The announcement came from Manhattan District Attorney (DA) Alvin L. Bragg, Jr., and New York State Senator Zellnor Myrie, who emphasized the urgency of regulating the cryptocurrency marketplace in the State.

NY’s Proposed Crypto Bill

According to the duo’s press statement, organizations that exchange, trade, or transport cryptocurrencies in New York are required to register for a virtual currency license. Failure to do so has resulted in merely civil sanctions. 

In contrast, the proposed CRYPTO Act would introduce criminal penalties for operating without a license, bringing New York’s regulatory framework closer to that of the federal system, where unauthorized conduct can result in up to five years in prison.

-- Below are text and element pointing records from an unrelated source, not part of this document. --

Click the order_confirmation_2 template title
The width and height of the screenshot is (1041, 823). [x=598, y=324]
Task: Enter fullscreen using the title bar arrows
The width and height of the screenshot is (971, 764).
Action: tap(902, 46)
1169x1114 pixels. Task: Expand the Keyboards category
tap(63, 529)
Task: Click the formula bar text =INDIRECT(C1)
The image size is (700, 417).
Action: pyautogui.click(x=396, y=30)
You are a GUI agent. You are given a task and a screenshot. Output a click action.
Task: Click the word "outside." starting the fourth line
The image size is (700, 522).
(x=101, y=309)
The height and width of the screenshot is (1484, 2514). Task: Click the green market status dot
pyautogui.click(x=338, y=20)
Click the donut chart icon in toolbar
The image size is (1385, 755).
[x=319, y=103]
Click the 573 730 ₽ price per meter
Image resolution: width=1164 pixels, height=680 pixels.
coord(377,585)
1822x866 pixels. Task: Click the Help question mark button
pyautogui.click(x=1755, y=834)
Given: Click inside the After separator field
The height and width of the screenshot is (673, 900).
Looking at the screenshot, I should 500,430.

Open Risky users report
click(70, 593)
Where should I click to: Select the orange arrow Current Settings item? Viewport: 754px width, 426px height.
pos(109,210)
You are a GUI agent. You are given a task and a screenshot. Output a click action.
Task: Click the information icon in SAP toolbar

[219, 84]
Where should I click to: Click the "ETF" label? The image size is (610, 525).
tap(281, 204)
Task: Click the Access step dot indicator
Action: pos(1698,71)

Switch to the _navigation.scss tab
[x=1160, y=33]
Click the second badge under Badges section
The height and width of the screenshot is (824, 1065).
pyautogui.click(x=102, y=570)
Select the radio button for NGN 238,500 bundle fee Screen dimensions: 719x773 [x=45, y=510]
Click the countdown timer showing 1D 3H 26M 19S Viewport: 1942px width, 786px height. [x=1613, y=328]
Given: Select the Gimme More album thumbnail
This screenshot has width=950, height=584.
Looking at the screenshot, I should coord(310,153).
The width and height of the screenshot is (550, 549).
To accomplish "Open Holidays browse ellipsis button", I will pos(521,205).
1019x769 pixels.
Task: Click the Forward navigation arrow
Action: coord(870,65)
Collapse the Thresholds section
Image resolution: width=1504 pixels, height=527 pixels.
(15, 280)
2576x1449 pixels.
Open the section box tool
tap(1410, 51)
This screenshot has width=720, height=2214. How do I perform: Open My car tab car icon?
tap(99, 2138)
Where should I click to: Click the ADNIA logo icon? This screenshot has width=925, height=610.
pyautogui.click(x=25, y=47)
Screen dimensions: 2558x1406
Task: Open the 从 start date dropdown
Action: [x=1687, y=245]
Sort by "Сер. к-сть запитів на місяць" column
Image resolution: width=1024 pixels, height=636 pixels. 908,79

The new Act aims to ensure that digital asset businesses adhere to the same levels of diligence and transparency as traditional money transmitters.

Under the new legislation, unlicensed operations would fall under the category of Unlicensed Virtual Currency Business Activity, leading to a series of graduated penalties based on the value of the transactions involved. 

Offenders could face charges ranging from a Class A misdemeanor to a Class C felony for activities involving $1 million or more within a year, potentially resulting in sentences of 5 to 15 years in state prison.

A “Shadow Financial System” 

District Attorney Bragg expressed concern about the growth of cryptocurrency, describing it as a “shadow financial system” that facilitates money laundering and other criminal activities. “Crypto is the go-to means for bad actors to move and hide the proceeds of crime,” he stated. 

Bragg further urged that the time has come for unlicensed cryptocurrency businesses to face criminal repercussions for not adhering to due diligence requirements.

Senator Myrie echoed Bragg’s sentiments, noting, “As the use of crypto has grown, so has illicit activity.” He emphasized that New York, as a major financial hub, must take seriously its regulatory responsibilities. 

Myrie’s bill aims to align the state with the 18 other jurisdictions that have made unlicensed virtual currency transactions criminal offenses, to enhance consumer protection against potential fraud and scams.

This legislative push coincides with a letter from House Democrats to Securities and Exchange Commission (SEC) Chair Paul Atkins, in which several lawmakers urged the reinstatement of enforcement actions against digital asset firms. 

The letter sent on Thursday and signed by Representatives Maxine Waters, Sean Casten, and Brad Sherman, expressed deep concerns regarding the SEC’s recent retreat from prosecuting violations related to “digital asset securities.”